Data scientists must be able to build and run code in order to create models. The most popular programming languages among data scientists are open source tools that include or support pre-built statistical, machine learning and graphics capabilities. These languages include:
R: An open source programming language and environment for developing statistical computing and graphics, R is the most popular programming language among data scientists. R provides a broad variety of libraries and tools for cleansing and prepping data, creating visualizations, and training and evaluating machine learning and deep learning algorithms. It’s also widely used among data science scholars and researchers.
Python: Python is a general-purpose, object-oriented, high-level programming language that emphasizes code readability through its distinctive generous use of white space. Several Python libraries support data science tasks, including Numpy for handling large dimensional arrays, Pandas for data manipulation and analysis, and Matplotlib for building data visualizations.
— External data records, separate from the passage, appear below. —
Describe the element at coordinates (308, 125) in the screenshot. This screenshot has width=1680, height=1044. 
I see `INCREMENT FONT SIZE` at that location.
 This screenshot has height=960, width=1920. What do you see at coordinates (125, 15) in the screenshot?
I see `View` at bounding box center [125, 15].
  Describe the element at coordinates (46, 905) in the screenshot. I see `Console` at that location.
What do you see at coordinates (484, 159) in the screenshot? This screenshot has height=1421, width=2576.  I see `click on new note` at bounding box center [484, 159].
For a deep dive into the differences between these approaches, check out "Python vs. R: What's the Difference?"
Data scientists need to be proficient in the use of big data processing platforms, such as Apache Spark and Apache Hadoop. They also need to be skilled with a wide range of data visualization tools, including the simple graphics tools included with business presentation and spreadsheet applications, built-for-purpose commercial visualization tools like Tableau and Microsoft PowerBI, and open source tools like D3.js (a JavaScript library for creating interactive data visualizations) and RAW Graphs.